The Higher Institute of Dramatic Arts () (HIDA), was founded in Damascus, Syria, in 1977 by academics such as the playwright Saadallah Wannous, theatre critic Ghassan al-Maleh and professor of theatre at Damascus University, Hannan Kassab Hassan. The institute initiated a new phase in the development of theatre in Syria through the preparation of a new generation of actors in aspects of modern dramatic arts on an academic basis, among them actor Fares Al-Helou and playwright Liwaa Yazji. The institute initially included five departments: Acting, Literary Criticism, Dramatic Arts, Scenography, and Theatre Techniques, with a department for Dance added later.

Another notable artists of the younger generation is Noura Mourad, an expert in dance and movement in theatre, who became a teacher at the institute for modern dance and performance. Mourad is also director of Leish Troupe, an ensemble for movement theatre that won the prize for best scenography in the Cairo International Festival of Experimental Theater in 2000. In her study titled Syrian Radical Dabka, ethnomusicologist Shayna Silverstein described the changes in social interpretations and performances of the Middle-Eastern dabke folk dance as performed in Syria. Further, Silverstein reported about a contemporary dance show in 2009 by Mourad and her troupe, titled “Congratulations!”. Focusing on the performance of dance in Syrian weddings, this choreography included issues of gender and power in the institution of marriage and the general doublestandards facing women in Syrian society.

TASK INPUT
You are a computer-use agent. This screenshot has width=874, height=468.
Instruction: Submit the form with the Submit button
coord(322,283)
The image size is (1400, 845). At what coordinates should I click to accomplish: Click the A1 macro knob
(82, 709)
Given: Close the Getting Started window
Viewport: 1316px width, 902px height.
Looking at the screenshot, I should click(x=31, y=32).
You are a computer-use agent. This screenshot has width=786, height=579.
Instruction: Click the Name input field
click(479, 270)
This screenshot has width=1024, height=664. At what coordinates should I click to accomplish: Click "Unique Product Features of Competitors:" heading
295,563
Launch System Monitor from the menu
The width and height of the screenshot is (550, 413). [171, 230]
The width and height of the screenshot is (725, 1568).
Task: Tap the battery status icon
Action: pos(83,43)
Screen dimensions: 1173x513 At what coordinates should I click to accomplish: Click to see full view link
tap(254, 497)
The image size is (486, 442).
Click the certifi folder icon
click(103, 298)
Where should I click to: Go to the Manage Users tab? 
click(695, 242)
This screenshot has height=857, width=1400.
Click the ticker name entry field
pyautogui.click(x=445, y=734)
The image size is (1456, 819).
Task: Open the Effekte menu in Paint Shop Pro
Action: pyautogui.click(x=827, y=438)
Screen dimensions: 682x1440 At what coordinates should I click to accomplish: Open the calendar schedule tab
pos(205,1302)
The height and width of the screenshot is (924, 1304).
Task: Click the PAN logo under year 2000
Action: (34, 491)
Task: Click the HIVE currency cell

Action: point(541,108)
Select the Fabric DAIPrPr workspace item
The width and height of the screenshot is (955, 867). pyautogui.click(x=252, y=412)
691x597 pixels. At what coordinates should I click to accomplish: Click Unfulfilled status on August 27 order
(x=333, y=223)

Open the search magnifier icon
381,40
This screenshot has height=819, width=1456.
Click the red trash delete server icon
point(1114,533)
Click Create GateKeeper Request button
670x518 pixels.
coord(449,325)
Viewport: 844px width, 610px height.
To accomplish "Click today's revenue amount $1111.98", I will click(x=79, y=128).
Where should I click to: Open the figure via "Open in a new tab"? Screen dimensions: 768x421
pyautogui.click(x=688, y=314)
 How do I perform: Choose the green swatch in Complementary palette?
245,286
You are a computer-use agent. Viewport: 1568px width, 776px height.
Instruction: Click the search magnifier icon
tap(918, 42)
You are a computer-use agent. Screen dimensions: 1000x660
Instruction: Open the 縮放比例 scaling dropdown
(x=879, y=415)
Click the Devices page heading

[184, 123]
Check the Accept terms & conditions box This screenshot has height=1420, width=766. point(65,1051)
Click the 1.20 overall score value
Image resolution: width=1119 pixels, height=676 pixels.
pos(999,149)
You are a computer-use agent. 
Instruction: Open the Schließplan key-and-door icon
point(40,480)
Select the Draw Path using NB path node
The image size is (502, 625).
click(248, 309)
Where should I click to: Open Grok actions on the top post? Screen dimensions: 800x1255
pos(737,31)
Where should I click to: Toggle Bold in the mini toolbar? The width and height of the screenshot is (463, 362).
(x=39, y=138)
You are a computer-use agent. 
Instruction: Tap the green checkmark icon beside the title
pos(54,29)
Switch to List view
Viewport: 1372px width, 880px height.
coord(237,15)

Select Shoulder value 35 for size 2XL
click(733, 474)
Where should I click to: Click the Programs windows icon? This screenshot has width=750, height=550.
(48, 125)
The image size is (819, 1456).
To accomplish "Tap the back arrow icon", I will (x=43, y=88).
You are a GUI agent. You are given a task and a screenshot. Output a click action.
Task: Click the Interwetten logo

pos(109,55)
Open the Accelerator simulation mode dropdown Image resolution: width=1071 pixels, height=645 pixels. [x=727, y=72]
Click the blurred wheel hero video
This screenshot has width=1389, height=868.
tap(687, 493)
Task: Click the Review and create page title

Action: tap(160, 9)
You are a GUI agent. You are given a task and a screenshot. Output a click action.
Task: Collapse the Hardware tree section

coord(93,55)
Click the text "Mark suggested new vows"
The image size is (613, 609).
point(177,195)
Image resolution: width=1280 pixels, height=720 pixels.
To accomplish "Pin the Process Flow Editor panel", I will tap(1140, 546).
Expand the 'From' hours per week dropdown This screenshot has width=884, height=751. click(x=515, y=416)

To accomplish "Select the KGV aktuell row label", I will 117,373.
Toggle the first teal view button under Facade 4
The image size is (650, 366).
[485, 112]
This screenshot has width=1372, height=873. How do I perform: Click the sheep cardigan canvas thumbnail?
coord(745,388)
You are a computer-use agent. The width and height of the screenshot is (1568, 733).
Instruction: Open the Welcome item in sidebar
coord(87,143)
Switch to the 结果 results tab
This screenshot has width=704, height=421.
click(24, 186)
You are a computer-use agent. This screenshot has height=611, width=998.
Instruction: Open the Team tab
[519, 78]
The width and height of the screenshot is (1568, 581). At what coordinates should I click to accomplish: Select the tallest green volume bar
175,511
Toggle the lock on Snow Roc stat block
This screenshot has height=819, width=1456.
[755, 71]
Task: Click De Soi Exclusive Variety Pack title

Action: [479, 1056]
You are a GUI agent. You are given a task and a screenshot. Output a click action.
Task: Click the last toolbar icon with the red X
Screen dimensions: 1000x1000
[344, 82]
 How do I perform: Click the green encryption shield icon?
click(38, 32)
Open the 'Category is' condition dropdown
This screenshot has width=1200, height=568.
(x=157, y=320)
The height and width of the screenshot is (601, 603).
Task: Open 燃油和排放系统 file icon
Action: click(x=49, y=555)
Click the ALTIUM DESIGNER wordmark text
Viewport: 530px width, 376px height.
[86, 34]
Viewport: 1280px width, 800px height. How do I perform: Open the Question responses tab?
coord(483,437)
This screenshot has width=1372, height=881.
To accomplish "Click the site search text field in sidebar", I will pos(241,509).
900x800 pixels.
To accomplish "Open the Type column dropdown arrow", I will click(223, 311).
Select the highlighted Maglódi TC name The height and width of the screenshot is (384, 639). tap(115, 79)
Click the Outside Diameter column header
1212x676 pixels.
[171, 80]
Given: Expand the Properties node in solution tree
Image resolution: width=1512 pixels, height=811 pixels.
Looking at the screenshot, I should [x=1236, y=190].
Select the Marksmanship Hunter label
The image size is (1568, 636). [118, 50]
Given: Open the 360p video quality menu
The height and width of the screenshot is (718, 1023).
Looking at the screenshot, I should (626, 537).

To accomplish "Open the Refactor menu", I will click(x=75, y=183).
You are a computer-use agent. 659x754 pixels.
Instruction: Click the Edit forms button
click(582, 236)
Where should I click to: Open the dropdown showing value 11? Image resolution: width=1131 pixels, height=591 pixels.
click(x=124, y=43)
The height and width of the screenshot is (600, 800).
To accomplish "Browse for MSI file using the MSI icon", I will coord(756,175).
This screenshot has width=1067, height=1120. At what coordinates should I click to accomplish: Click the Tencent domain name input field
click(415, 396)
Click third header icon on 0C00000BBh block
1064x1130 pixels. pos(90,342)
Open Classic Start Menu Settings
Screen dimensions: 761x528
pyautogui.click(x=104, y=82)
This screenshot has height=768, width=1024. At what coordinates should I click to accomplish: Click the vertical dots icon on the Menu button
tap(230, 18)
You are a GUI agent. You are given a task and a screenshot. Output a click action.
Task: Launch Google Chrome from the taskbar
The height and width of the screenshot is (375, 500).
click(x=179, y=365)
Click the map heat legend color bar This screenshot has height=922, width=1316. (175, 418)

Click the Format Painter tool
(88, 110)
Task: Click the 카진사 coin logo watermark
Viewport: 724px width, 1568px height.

JOB A
Rewrite the entries from the line with "691x597 pixels. At" to the line with "tap(918, 42)", replacing "search magnifier icon" with "magnifying glass icon" throughout and leaving everything else unchanged.
JOB B
Carry on the passage about the Higher Institute of Dramatic Arts and Syrian dance from the point at which it ends.

OUTPUT A
691x597 pixels. At what coordinates should I click to accomplish: Click Unfulfilled status on August 27 order
(x=333, y=223)

Open the magnifying glass icon
381,40
This screenshot has height=819, width=1456.
Click the red trash delete server icon
point(1114,533)
Click Create GateKeeper Request button
670x518 pixels.
coord(449,325)
Viewport: 844px width, 610px height.
To accomplish "Click today's revenue amount $1111.98", I will click(x=79, y=128).
Where should I click to: Open the figure via "Open in a new tab"? Screen dimensions: 768x421
pyautogui.click(x=688, y=314)
 How do I perform: Choose the green swatch in Complementary palette?
245,286
You are a computer-use agent. Viewport: 1568px width, 776px height.
Instruction: Click the magnifying glass icon
tap(918, 42)

OUTPUT B
The institute has succeeded in rapidly making its mark on the theatre and dramatic arts scene of the Middle East, with performances in Kuwait, Egypt, Jordan, Lebanon, Germany and other countries. In his academic study on the social position of intellectuals and market forces, exemplified by commercial TV in Syria, Adwan Ziad, a former professor at the institute, "explores how the Higher Institute of Dramatic Arts in Damascus achieved an exceptional degree of prestige in Syrian cultural life. Although operating under a dictatorship in a conservative country, HIDA still enjoyed unusual margins of curricula autonomy and free expression in a country that repressed other cultural and educational sectors."

Location 
The Higher Institute of Dramatic Arts is situated near Umayyad Square next to the Higher Institute of Music and the Damascus Opera House.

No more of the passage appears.